Many investors have shied away from investing in Tesla because they feared the company would never turn a profit and thus eventually run into cashflow problems. Not even eventually, Tesla’s investments into the Giga Factory and in general have required them to raise money through special stock sales a few times in the past. Each time this happens, the value of your Tesla stock is diluted.

If you wait for a high flying companies to turn a profit before investing, you might be waiting a long time and miss out on huge returns. Another big winner in my portfolios has been Amazon, who famously hit almost exactly $0 profit each year for most of its existence. Only recently have they been showing a profit, and I would guess Bezos and Amazon would invest more to avoid that profit if they had things to invest in. (Or I don’t know, maybe they think they need the cash now.)

In any case, if you waited for Amazon to turn a profit, you missed a large gain from a well run company that is changing the world. The same can be said for Tesla. So how do you invest with confidence in a company that makes no profit? Here’s what I do.

First, I focus on revenues. As long as revenue is growing or likely to grow from current investments, I feel the companies stock is likely to grow in value as well. I lean toward valuation calculations based on revenue.

Second, I think about whether the company will be able to switch their focus from revenue to profits when they want to later. Will Amazon or Netflix be able to raise their prices? Will Tesla be able to lower their production costs? I tend to give these companies the benefit of the doubt unless there are very obvious concerns about this. You can choose to focus on the negatives, like when Tesla was forced to build cars in tents in the parking lot. Or you can focus on the positives that will drive higher production speed and higher sales margins. Things like removing purchase options that slow down production and figuring out the right mix of automated and human-powered labor will improve Tesla’s bottom line.
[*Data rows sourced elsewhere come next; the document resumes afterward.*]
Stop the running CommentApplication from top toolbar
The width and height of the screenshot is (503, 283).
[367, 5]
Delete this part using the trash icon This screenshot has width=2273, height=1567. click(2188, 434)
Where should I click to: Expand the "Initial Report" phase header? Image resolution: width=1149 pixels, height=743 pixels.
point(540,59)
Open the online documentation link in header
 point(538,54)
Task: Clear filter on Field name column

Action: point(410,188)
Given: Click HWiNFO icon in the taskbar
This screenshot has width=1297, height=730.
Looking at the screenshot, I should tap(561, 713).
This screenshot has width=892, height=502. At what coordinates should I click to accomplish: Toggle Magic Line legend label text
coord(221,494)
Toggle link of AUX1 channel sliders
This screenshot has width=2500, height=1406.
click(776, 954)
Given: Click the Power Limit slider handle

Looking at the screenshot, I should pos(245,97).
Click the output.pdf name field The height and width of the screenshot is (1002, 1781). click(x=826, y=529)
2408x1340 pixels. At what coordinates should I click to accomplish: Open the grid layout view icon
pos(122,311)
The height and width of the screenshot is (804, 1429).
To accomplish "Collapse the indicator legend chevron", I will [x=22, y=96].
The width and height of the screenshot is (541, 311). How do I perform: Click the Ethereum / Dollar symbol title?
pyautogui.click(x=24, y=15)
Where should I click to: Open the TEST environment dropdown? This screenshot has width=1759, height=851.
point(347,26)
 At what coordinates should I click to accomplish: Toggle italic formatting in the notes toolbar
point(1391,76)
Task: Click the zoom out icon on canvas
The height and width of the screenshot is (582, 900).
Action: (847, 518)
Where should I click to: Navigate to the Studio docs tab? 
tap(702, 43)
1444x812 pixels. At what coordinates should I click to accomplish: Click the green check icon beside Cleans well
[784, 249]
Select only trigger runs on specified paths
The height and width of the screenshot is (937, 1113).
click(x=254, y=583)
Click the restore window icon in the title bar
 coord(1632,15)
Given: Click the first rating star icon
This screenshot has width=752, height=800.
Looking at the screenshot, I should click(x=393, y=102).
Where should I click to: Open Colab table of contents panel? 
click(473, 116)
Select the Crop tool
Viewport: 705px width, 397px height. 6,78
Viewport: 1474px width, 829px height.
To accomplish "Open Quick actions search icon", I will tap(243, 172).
With more and more people switching to electric cars, Tesla continuing to own the electric car market, Tesla ramping up production in its existing factories and planning on building even more factories, the Model Y coming out soon, and so much potential in their other products… Tesla is set to potentially become a very large company making a lot of money. Tesla stock has generated a lot of returns for its investors and has a grand enough vision to continue doing that. That said, while the stock is temporarily inflated from a short squeeze, I booked some profits. Tesla is still a large percentage of my investment accounts, and I will continue to try to add to my position if and when the stock’s price falls below my fair value calculations.